Ascension and Ecclesia: On the Significance of the Doctrine of the Ascension for Ecclesiology and Christian Cosmology
By Douglas Farrow
Grand Rapids, Eerdmans, 1999. 340 pp. $35.00.
Theology Today, Jul 2001 by Malcolm, Lois
This book offers much more than a doctrine of the ascension. It argues that the church finds its identity not in “planning committees or strategic summits”-nor even in visions of the past (a la traditionalists) or the future (a la progressivists)-but in the eschatological paradox of Jesus’ bodily presence and absence at the eucharist. This tension, Douglas Farrow argues, defines not only the church’s identity but that of the entire cosmos. Discontinuity exists between Jesus’ history and ours: the “absence of this presence.” We are separated until the parousia not only by Jesus’ death and resurrection but also by his ascension; he now sits at the right hand of God with power to judge the living and the dead. Continuity exists in the eucharistic move from “absence to presence.” In the eucharist, Jesus’ Spirit unites us with him and the Father in a koinonia (communion) that has, following Paul, not only ecclesial but cosmological implications.
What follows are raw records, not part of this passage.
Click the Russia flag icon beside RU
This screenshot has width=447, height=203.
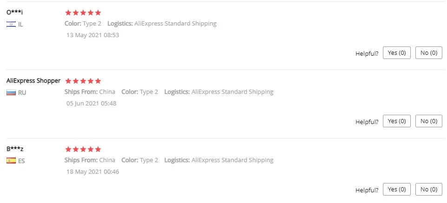[11, 92]
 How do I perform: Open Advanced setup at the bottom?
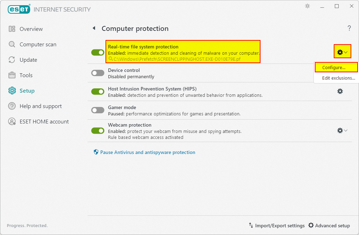[x=329, y=226]
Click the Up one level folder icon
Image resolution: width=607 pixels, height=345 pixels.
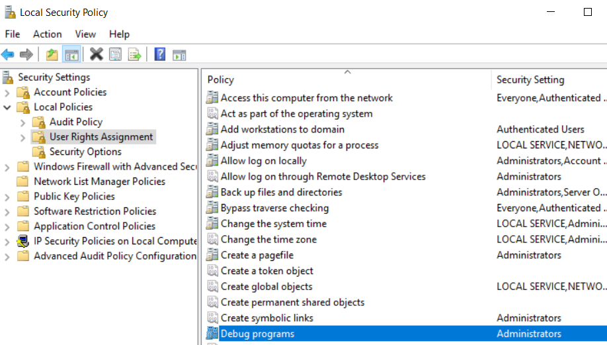pyautogui.click(x=52, y=54)
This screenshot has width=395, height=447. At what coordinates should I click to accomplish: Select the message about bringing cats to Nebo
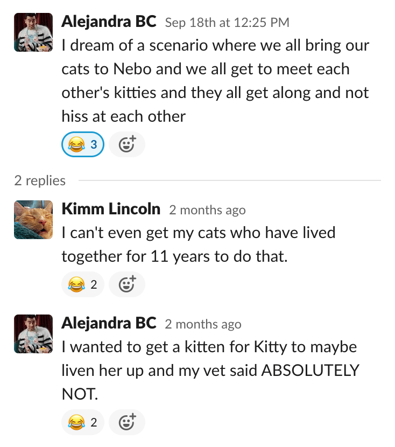coord(215,81)
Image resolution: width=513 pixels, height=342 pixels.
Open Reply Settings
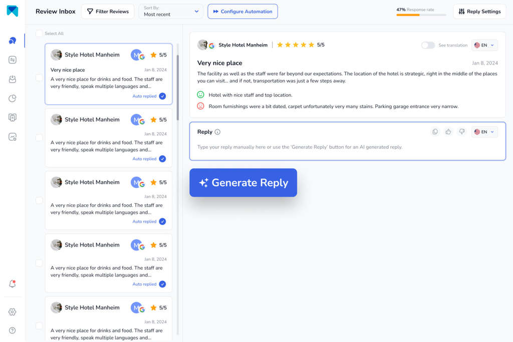click(x=479, y=11)
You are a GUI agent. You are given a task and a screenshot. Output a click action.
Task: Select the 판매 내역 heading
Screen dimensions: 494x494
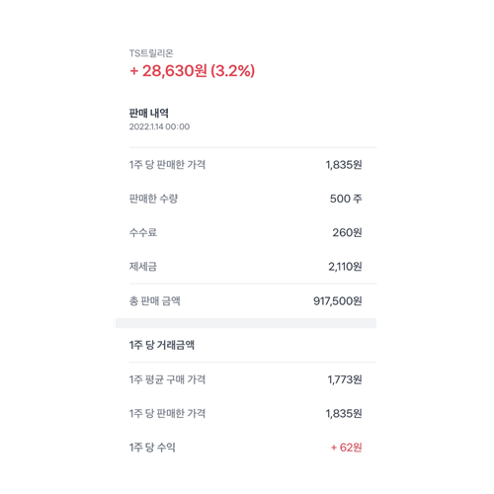[x=149, y=113]
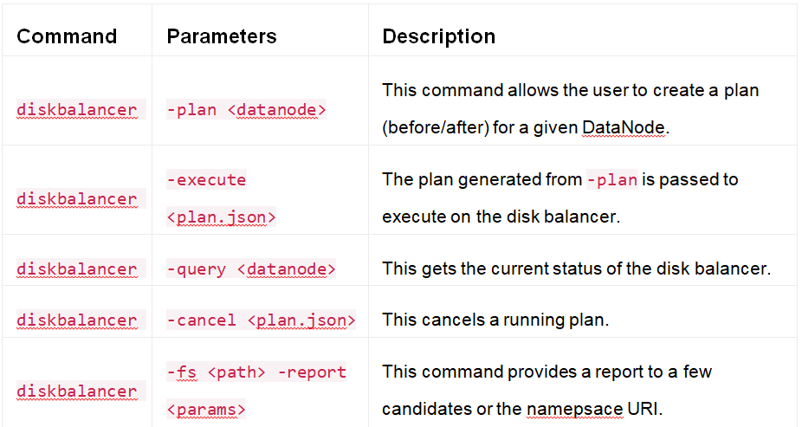This screenshot has height=427, width=802.
Task: Click "This cancels a running plan" text
Action: click(x=495, y=320)
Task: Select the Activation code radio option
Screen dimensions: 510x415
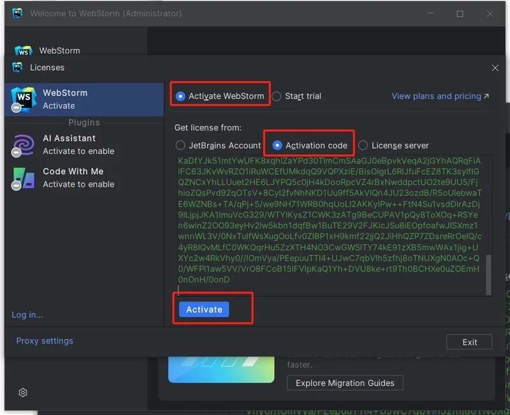Action: 277,145
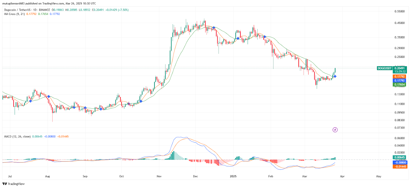Click the green 0.17654 MA price tag
This screenshot has width=411, height=188.
[x=400, y=85]
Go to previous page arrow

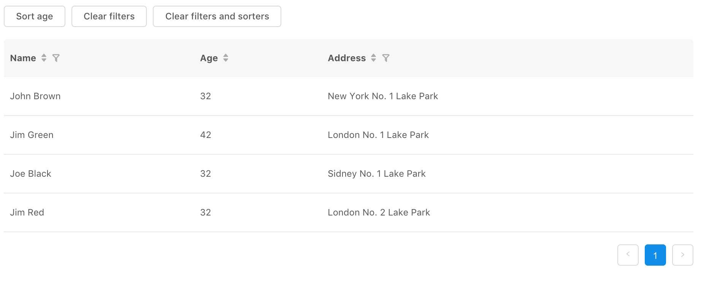[628, 255]
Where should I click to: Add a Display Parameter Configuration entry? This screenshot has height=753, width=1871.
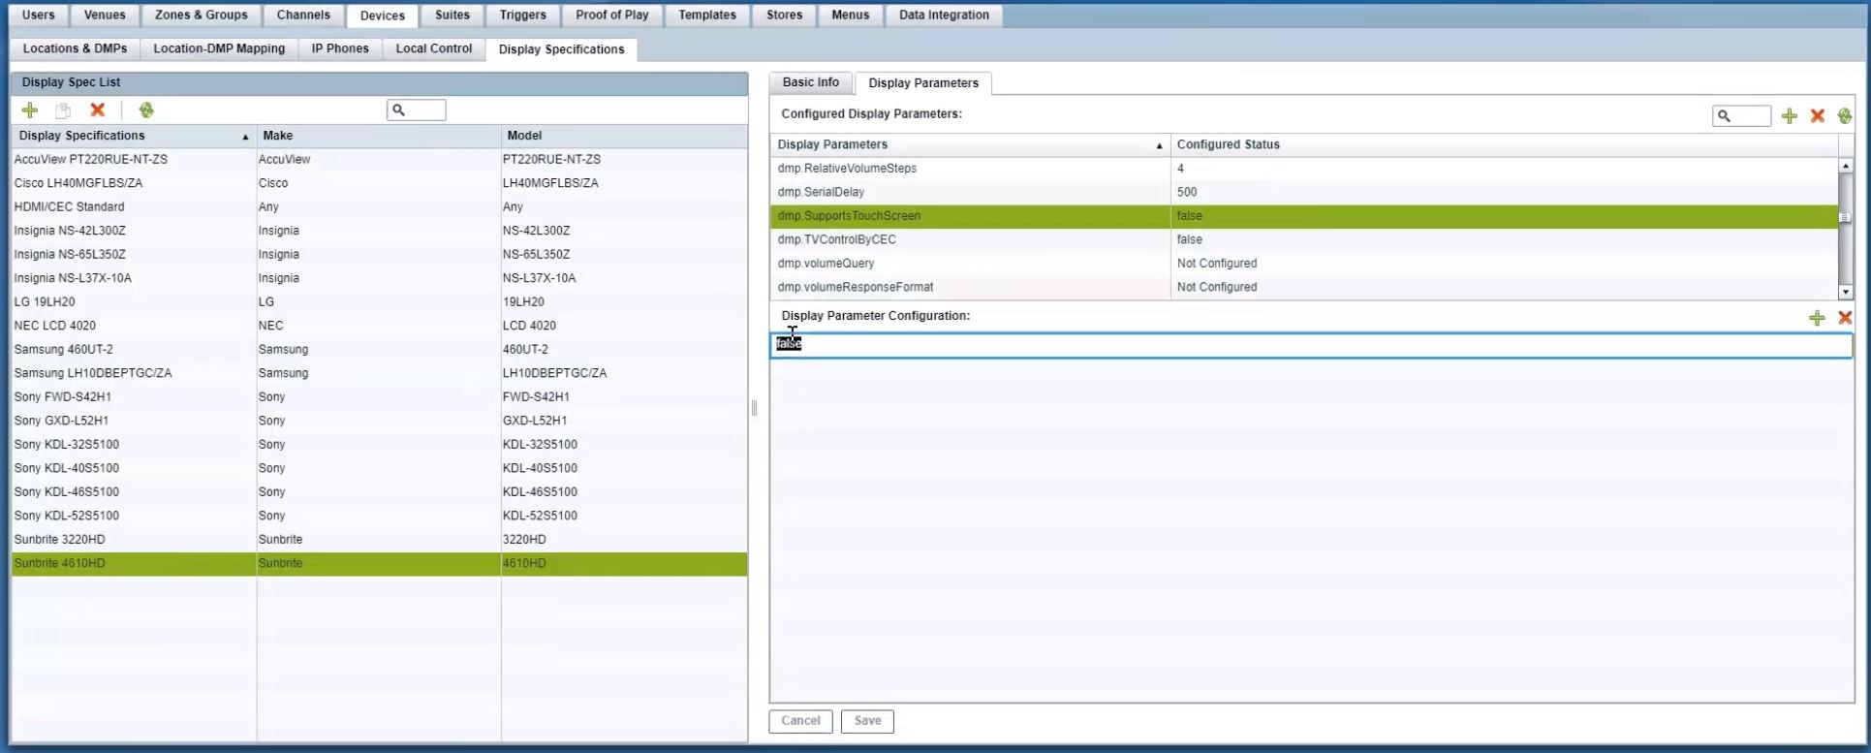click(x=1817, y=318)
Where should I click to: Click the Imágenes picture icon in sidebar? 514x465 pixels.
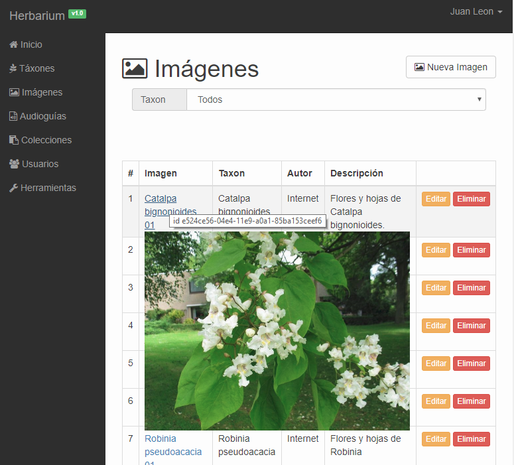(x=14, y=92)
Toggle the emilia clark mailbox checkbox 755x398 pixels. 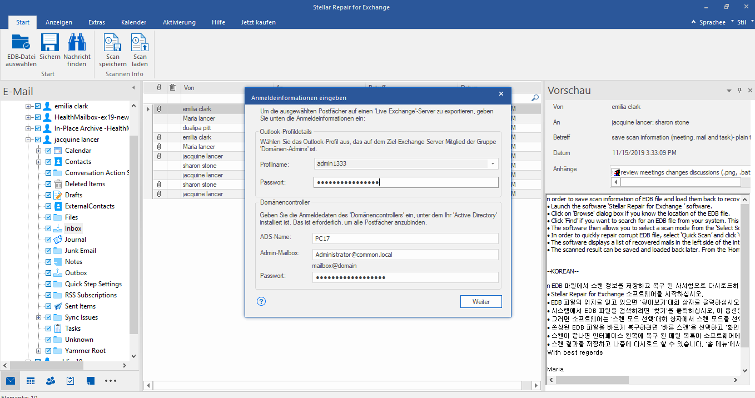pos(38,106)
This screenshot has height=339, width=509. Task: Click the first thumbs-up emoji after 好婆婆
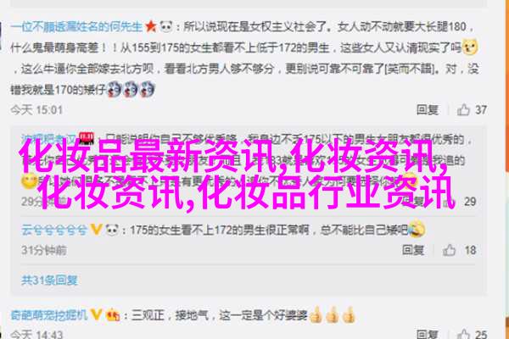coord(316,314)
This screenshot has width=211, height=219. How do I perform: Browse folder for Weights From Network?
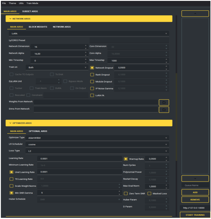point(164,102)
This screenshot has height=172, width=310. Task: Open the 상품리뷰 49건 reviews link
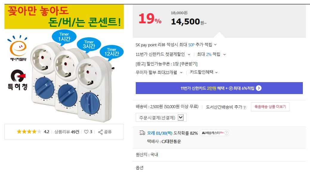tap(67, 132)
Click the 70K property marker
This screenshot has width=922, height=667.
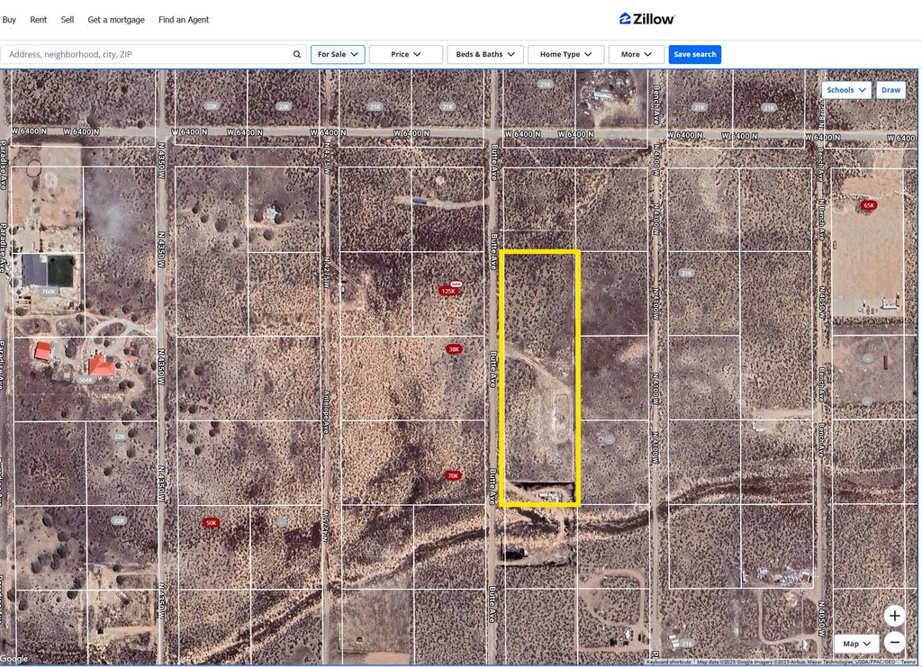[x=453, y=475]
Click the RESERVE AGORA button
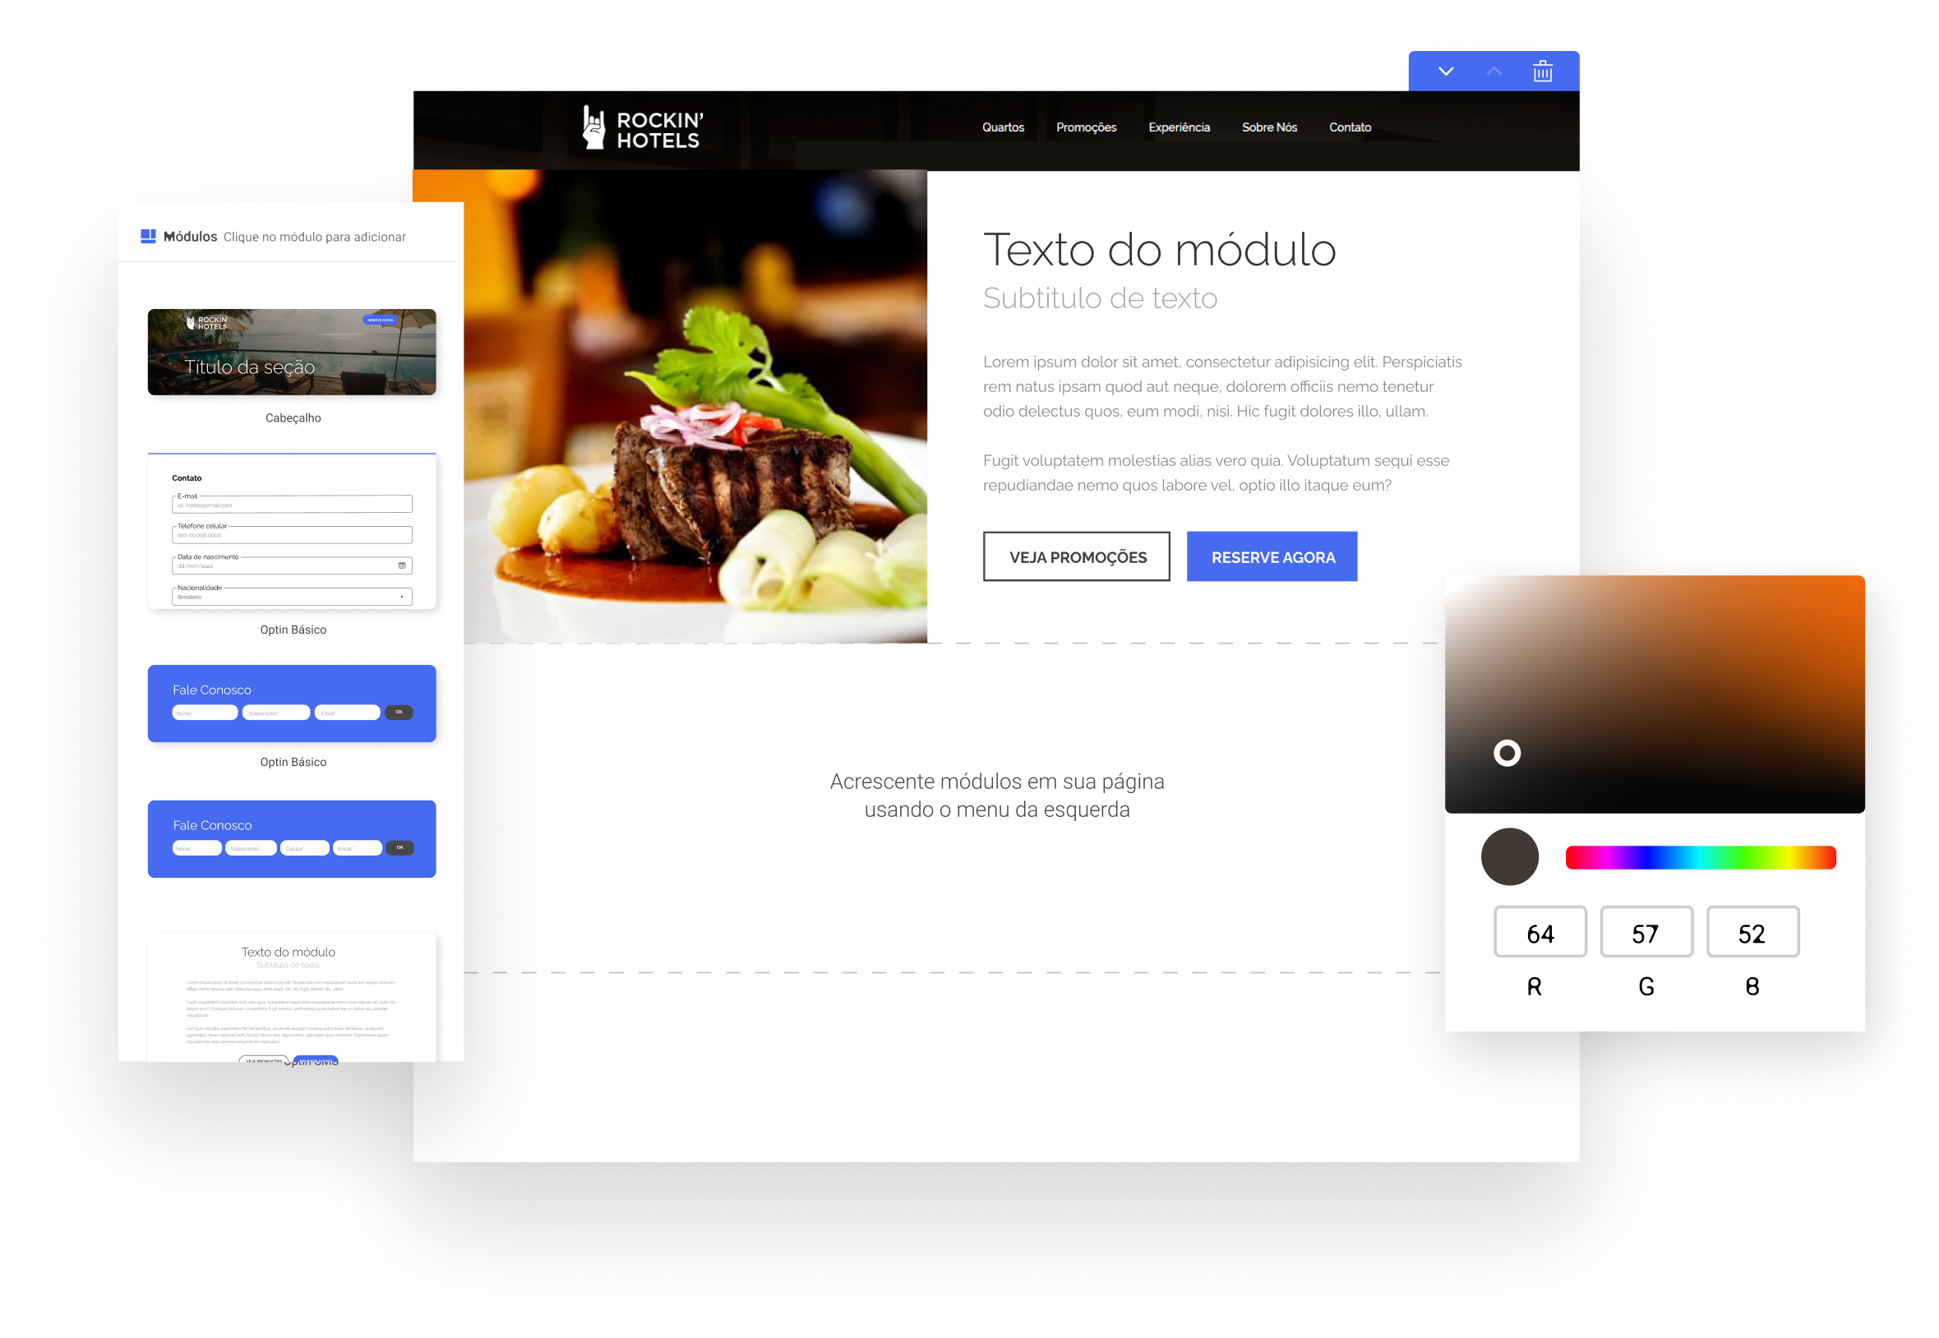 tap(1273, 558)
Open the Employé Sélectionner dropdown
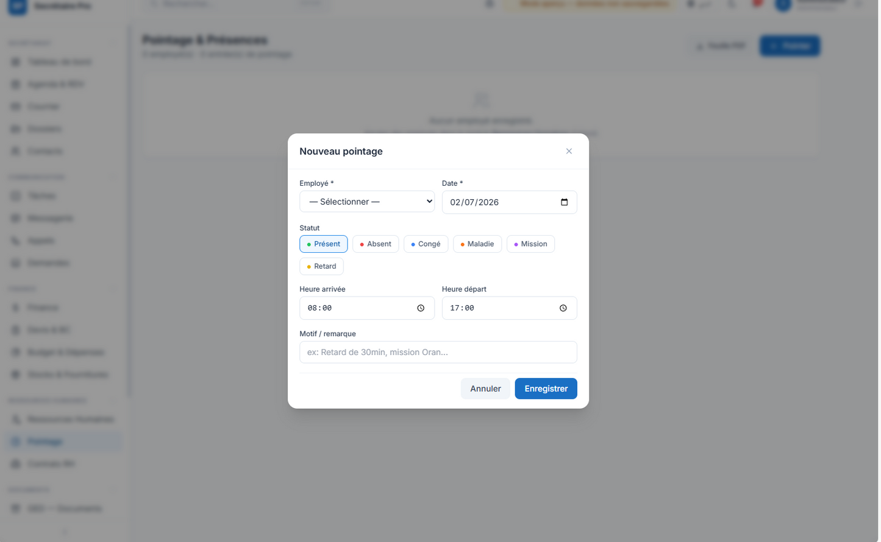881x542 pixels. (367, 202)
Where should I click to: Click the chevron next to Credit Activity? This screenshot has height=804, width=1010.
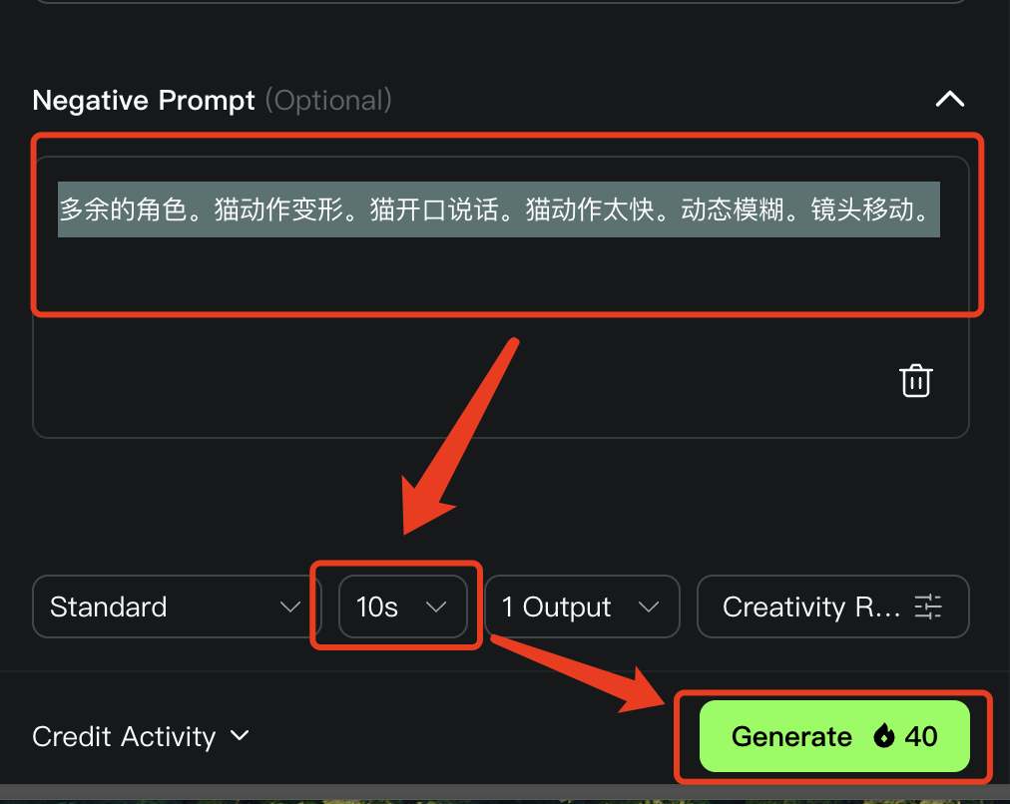click(x=240, y=736)
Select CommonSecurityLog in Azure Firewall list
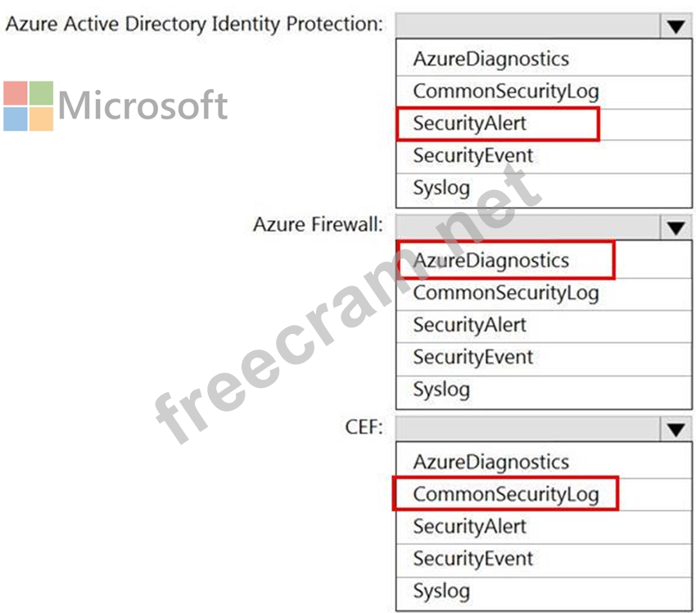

Farrow develops his argument from Daniel, Luke-Acts, Paul, Hebrews, and John, where Jesus’ ascension is linked with “ecclesial communion as real participation in Christ,” which, in turn, opens up “new horizons in cosmology.” Irenaeus is Farrow’s chief theological resource. Against gnostic descent-and-ascent schemes, Ireneaus’s doctrine of recapitulation places Jesus of Nazareth (crucified, raised, and ascended) at the center of the cosmos. The church occupies the “place of eucharistic stress carved out for it by Jesus”-versus either “withdrawal” or “worldliness”-to present to the world a redemption that does not pry apart creation “in order to liberate what is divine in it” but pries it open “to the Spirit of God[,] that it might be filled with divine glory.”
Irenaeus, however, is followed by “two steps backward.” Origen returns us to a saintly alienation from the world (versus continuity) and an institutional rapprochement with it (versus discontinuity). Augustine’s church, in turn, is a worldly reality within which exists “the hidden reality of the elect”; it, too, is open to compromise. The rest of church history follows suit (whether by way of Dionysius and Maximus Confessor in the east, or Radbertus’s defeat of Ratramnus in the west). Culminating in a full-blown shift of focus from Jesus to Mary, the church becomes the incarnate one, with Mary continuing the work of the absent Jesus-“still pregnant with his divinity.”
Calvin’s eucharistic theology refocuses attention on Jesus’ humanity. Against Luther, Calvin rejects the ubiquity of Christ, stressing the particularity of Jesus’ humanity and his ascension. Against Zwingli, he argues for a real presence made possible by the Holy Spirit, who brings us into communion with Jesus and the Father. Modern theology returns us to the ancient difficulties, now cast in post-Newtonian terms. Teilhard de Chardin is the chief example of the collapse of all distinctions among Christ, cosmos, and church, but Farrow discusses other positions as well (from Hans Martenson to Matthew Fox and Juan Luis Segundo). Soren Kierkegaard and Karl Barth return us to Jesus’ humanity and the distinction between Jesus and us, church and world. Barth, in particular, revitalizes a full-blown doctrine of ascension, though, following T. F. Torrance and others, Farrow argues that Barth could have placed an even stronger stress on Jesus’ humanity in the God-man’s descent and ascent.
Liberals of all stripes, Roman Catholics, and Lutherans will quibble with details in this Barthian-Reformed argument. But it clearly is a substantive work. My only suggestion is that Farrow explicate more fully the cosmological implications of his argument (that is, its doctrine of creation). That would underline its “world-affirming” character. Its polemic notwithstanding, this Irenaean ecclesiology is not sectarian. Rather, its “nonfoundationalist” argument for the ecclesial-and cosmological- centrality of Jesus’ presence and absence in the flesh at the eucharist corrects both the false ecclesial self-assertion of traditionalists and the self-negation of progressivists.
This argument for “ascension of the flesh”-over and against ancient or modern versions of the “ascension of the mind”-has important ecclesiological and cosmological consequences. It depicts a vision of a new creation in which “God is God and humanity is authentically human and the world a fruitful place.” Between the ascension and the parousia, the church’s identity and witness in the cosmos is rooted, not in a “Jesus-less” universalization of the incarnation, but in the eucharistic presence and absence of “this same Jesus” who “comes as he departed”: a particular person in whom the world is recreated by God. I hope this book receives the attention it deserves in the academy and the church.